**Records shown:**
================

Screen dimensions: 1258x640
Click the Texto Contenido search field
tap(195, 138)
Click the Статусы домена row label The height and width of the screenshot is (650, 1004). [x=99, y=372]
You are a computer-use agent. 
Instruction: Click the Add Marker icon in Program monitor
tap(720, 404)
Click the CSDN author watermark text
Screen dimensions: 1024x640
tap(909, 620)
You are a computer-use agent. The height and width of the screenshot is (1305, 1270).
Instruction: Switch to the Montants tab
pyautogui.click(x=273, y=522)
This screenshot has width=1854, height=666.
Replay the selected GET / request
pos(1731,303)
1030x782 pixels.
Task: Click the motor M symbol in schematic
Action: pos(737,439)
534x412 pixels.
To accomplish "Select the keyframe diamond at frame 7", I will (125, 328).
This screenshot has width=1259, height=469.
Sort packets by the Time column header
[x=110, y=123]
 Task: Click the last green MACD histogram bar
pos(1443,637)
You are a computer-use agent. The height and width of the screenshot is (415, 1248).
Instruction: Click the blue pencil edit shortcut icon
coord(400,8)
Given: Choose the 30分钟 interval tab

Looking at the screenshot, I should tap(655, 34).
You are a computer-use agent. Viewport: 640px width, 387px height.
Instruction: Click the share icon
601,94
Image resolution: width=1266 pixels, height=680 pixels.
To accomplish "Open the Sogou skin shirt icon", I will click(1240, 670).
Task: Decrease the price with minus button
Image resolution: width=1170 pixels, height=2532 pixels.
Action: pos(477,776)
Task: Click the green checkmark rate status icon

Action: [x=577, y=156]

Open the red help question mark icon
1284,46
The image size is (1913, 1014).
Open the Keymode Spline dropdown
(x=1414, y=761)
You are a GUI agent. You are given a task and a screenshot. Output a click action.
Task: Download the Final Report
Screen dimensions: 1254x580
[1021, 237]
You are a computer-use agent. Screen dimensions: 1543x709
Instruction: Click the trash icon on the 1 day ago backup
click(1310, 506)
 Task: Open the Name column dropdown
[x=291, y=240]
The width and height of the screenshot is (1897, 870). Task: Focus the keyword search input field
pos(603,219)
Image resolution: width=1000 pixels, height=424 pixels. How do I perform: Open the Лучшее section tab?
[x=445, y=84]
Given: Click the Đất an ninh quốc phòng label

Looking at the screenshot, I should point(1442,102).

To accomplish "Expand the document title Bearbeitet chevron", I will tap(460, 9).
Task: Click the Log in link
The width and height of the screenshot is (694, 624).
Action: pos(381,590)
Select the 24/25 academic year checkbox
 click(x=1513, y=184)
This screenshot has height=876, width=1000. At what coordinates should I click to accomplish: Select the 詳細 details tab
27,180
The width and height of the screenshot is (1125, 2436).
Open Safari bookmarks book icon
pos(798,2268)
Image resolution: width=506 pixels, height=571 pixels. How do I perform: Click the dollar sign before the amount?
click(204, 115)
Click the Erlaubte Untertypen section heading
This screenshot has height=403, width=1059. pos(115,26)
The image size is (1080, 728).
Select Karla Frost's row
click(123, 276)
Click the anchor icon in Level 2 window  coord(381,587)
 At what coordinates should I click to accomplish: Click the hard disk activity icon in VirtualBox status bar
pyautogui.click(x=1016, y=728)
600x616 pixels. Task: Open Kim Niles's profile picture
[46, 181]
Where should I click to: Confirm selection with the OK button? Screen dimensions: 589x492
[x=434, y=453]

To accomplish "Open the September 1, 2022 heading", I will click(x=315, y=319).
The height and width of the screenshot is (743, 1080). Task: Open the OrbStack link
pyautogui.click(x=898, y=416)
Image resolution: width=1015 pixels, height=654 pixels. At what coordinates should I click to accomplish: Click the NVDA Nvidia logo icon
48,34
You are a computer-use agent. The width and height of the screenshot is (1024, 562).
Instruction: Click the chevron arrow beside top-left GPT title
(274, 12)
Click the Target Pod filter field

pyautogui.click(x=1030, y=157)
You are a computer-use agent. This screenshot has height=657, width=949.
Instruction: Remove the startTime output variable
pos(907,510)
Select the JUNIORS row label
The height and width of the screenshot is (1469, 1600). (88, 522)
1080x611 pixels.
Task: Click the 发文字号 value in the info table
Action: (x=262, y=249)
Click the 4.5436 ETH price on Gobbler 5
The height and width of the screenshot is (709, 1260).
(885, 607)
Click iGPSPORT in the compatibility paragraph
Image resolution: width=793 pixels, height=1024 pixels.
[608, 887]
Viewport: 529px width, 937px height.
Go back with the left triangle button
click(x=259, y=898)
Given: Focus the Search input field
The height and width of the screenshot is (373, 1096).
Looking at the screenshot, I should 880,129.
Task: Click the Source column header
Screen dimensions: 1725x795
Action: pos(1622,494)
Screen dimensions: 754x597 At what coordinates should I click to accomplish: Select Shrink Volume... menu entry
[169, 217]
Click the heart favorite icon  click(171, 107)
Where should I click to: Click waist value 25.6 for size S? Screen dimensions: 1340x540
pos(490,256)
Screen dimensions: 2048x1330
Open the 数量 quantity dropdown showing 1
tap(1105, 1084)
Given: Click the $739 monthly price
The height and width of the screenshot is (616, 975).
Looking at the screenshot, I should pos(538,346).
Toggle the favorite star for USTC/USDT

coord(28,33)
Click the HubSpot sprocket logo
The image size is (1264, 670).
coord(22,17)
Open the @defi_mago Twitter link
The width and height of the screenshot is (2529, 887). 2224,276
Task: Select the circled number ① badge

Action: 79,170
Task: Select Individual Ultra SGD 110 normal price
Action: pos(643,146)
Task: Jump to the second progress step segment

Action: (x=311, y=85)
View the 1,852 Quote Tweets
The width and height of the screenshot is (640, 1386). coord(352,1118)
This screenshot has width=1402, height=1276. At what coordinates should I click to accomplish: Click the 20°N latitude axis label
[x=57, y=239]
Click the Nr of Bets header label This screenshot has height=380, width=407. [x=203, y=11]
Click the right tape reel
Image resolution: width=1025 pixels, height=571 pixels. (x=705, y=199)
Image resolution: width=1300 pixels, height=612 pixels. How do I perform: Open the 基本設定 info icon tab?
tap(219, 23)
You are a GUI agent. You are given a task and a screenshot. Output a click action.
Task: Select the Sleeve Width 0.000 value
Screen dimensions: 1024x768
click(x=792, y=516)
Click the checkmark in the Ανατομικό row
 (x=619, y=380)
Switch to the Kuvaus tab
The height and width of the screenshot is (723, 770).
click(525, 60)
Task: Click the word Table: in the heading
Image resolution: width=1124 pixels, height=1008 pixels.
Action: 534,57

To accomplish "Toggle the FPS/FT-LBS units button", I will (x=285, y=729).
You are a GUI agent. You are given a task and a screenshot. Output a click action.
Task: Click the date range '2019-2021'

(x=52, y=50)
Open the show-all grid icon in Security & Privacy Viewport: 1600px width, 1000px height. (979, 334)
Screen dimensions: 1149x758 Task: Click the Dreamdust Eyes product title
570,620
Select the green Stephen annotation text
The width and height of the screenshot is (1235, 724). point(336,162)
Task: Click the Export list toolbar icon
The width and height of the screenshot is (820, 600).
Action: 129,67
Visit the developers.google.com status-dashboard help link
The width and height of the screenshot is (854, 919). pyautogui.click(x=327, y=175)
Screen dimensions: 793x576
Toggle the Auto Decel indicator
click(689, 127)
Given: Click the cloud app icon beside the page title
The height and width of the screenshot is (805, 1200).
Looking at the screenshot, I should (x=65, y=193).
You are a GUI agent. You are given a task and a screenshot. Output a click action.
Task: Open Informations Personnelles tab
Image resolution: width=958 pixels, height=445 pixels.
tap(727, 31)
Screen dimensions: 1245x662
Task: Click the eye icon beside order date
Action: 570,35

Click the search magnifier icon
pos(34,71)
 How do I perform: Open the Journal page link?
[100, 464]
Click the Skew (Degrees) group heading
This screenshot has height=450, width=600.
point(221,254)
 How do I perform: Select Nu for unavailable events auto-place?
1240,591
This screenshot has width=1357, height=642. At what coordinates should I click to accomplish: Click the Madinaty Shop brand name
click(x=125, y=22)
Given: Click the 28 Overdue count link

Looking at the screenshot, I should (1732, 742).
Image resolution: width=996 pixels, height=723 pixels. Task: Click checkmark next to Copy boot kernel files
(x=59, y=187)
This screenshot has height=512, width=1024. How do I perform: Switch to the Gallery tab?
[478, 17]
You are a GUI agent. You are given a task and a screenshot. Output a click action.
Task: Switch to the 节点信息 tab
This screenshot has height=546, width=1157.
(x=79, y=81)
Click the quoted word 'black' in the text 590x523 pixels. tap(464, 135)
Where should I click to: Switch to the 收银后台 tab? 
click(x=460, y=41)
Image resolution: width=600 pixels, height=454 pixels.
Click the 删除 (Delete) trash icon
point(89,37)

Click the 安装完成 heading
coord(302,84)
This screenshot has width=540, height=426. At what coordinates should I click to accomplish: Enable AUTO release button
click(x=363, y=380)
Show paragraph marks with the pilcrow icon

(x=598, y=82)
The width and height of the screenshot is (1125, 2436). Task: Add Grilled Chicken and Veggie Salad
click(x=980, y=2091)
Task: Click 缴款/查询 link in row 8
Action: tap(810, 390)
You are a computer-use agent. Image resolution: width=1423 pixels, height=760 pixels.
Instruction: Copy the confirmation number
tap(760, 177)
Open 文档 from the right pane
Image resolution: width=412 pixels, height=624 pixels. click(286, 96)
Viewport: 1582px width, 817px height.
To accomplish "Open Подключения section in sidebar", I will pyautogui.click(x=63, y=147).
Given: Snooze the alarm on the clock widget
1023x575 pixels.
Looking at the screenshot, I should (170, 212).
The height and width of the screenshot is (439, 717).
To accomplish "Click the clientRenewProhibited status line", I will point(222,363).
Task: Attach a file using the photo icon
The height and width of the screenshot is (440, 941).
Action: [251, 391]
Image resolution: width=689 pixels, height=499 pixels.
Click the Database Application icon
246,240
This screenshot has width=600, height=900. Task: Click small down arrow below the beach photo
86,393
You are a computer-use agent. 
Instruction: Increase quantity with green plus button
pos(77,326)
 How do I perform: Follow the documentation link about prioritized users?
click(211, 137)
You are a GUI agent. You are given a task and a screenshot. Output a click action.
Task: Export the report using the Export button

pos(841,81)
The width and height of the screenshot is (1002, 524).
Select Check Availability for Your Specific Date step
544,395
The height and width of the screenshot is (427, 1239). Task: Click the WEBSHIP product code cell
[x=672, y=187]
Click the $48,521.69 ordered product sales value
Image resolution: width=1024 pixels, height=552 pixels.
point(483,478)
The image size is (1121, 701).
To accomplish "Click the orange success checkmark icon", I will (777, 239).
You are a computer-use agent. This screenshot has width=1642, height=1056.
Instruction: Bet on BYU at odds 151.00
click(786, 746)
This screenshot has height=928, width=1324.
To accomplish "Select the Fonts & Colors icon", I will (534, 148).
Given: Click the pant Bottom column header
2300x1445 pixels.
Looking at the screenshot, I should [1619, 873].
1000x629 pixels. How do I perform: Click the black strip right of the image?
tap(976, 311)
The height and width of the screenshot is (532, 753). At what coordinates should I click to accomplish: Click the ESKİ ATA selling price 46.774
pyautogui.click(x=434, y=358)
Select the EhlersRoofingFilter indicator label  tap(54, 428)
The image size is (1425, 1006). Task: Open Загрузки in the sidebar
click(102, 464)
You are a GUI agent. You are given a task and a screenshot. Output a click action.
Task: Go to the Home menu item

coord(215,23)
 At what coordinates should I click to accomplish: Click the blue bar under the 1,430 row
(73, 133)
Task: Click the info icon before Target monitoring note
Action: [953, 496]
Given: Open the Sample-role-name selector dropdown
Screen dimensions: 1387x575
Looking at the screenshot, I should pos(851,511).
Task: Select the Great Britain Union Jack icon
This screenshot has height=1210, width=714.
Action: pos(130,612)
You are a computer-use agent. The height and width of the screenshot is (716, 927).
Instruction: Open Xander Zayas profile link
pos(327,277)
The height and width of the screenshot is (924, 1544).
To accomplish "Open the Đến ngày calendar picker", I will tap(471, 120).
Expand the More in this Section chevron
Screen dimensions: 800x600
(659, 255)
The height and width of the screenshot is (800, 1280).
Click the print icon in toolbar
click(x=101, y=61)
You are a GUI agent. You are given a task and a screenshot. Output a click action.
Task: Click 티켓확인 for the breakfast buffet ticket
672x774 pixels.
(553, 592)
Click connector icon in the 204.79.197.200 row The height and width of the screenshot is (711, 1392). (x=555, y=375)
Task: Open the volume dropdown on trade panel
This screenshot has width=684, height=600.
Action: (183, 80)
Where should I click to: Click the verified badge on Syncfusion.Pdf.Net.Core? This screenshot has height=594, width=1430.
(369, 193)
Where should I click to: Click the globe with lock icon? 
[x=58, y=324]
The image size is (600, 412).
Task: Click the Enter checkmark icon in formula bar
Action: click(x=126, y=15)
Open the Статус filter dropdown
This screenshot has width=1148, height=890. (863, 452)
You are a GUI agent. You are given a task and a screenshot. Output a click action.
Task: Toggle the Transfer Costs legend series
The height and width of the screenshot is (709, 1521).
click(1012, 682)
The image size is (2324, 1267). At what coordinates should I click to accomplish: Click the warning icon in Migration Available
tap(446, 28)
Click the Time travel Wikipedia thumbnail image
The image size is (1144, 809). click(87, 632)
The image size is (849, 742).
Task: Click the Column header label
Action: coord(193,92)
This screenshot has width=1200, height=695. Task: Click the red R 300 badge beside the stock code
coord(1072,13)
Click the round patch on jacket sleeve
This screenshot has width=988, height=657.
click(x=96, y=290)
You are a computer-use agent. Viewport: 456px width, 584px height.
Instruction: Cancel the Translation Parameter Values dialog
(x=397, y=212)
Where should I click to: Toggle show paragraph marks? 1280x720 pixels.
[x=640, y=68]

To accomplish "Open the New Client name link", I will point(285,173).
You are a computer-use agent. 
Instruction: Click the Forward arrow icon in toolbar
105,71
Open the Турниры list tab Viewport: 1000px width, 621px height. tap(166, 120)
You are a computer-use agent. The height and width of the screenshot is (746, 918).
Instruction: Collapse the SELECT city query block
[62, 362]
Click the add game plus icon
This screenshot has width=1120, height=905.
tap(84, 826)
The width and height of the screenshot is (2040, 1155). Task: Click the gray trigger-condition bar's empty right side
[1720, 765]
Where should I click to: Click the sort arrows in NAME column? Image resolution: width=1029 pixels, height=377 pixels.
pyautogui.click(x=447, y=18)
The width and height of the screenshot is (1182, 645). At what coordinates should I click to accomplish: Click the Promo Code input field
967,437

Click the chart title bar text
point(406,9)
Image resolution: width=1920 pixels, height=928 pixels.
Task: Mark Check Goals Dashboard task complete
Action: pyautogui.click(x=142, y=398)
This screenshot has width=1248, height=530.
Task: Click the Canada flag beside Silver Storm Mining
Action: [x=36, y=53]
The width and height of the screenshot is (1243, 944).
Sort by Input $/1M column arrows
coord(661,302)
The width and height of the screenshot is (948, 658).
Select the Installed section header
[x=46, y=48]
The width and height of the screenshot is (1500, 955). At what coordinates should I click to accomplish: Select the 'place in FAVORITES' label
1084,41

================

Exactly the lines above from the one with "Where should I click to: Toggle" to the one with "is (746, 918).", both included, are to be quoted; leave the rest out.

**Written reply:**
Where should I click to: Toggle show paragraph marks? 1280x720 pixels.
[x=640, y=68]

To accomplish "Open the New Client name link", I will point(285,173).
You are a computer-use agent. 
Instruction: Click the Forward arrow icon in toolbar
105,71
Open the Турниры list tab Viewport: 1000px width, 621px height. tap(166, 120)
You are a computer-use agent. The height and width of the screenshot is (746, 918).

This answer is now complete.